● **AIM**: Change "symbol" to "ticker" in the rows below, starting at the line containing "Click the CL1 symbol name" and ending at the last row, and leave everything else as it is. Leave the pictures out of your answer.

--- MATERIAL PROVIDED ---

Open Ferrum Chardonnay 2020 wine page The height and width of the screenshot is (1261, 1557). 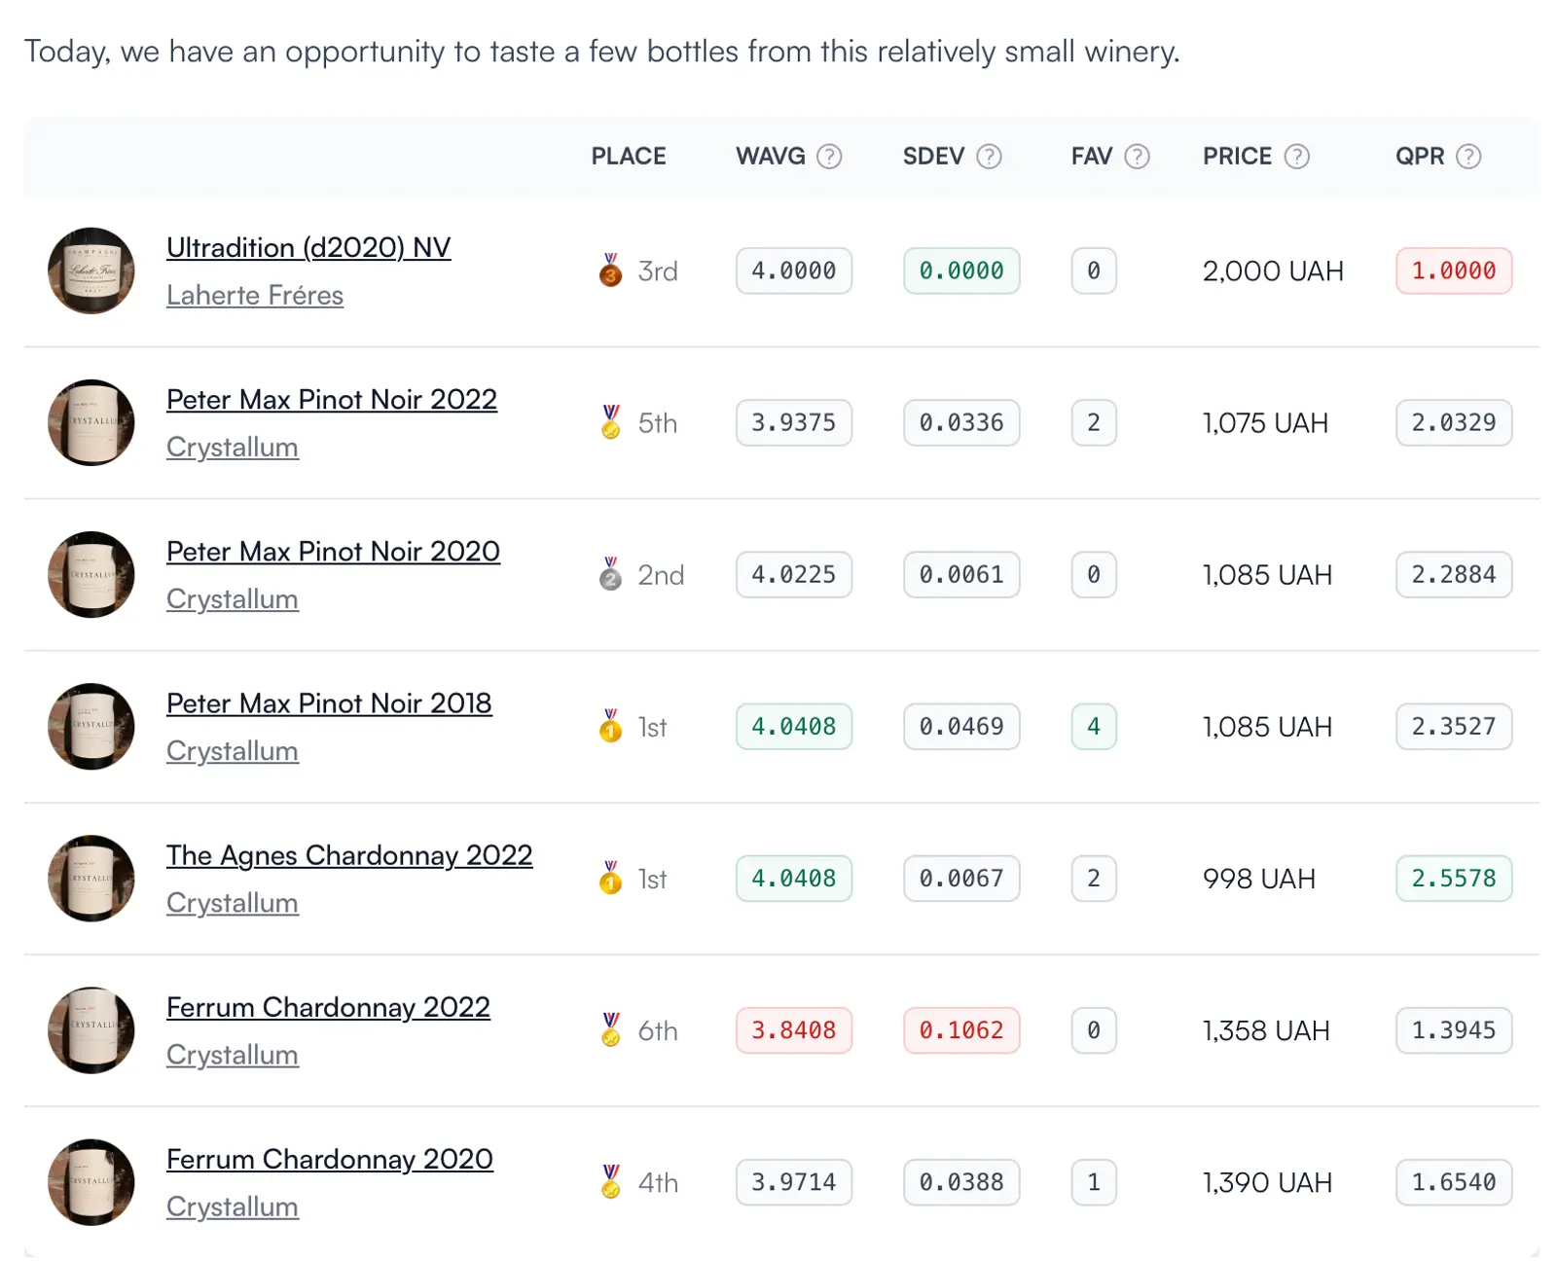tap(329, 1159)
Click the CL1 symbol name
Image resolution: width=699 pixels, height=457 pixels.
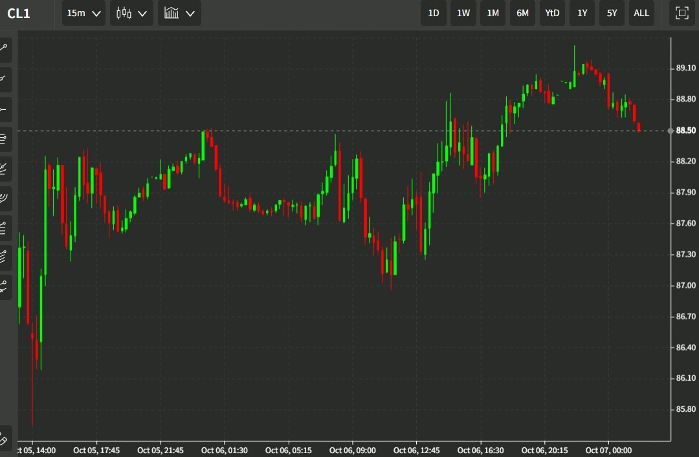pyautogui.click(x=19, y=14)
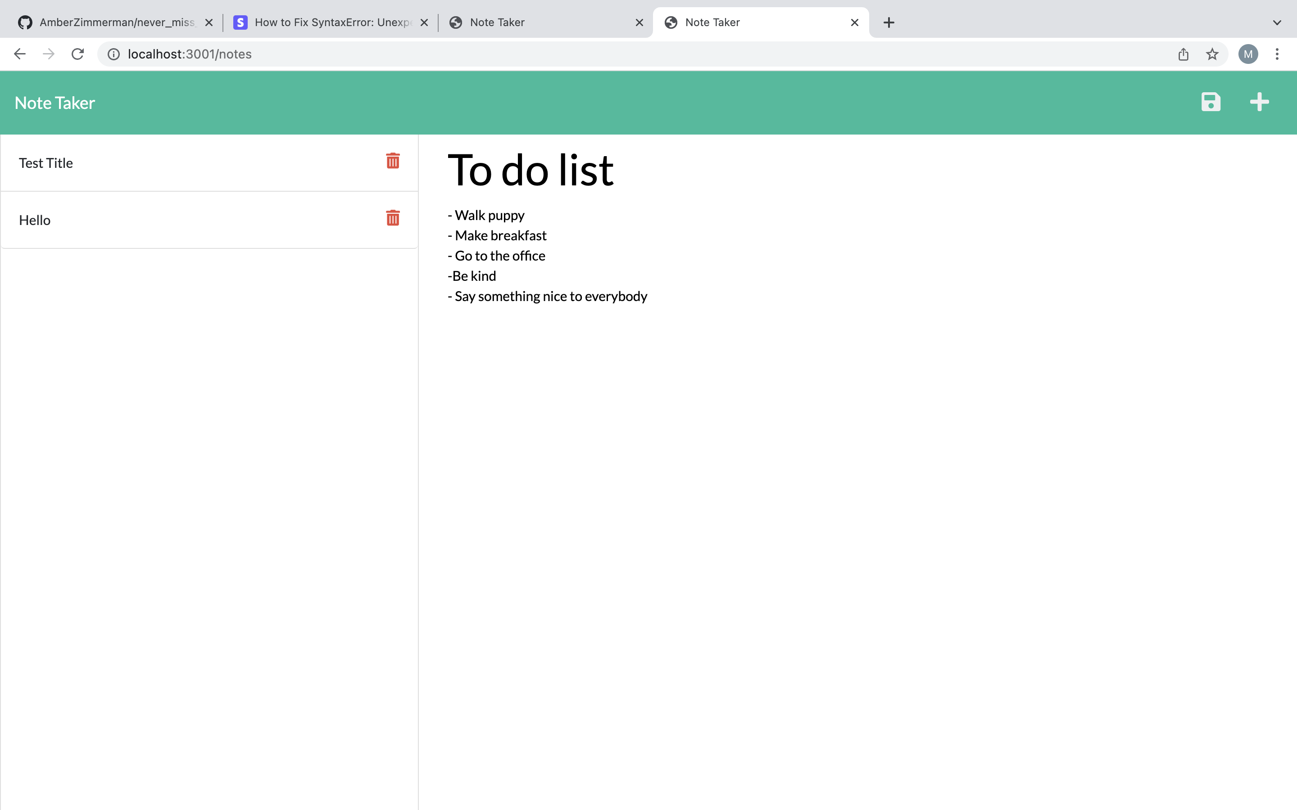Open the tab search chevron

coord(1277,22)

---

● **FINISHED EXERCISE**:
Click the CL1 ticker name
Image resolution: width=699 pixels, height=457 pixels.
pyautogui.click(x=19, y=14)
Open the tab search chevron

coord(1277,22)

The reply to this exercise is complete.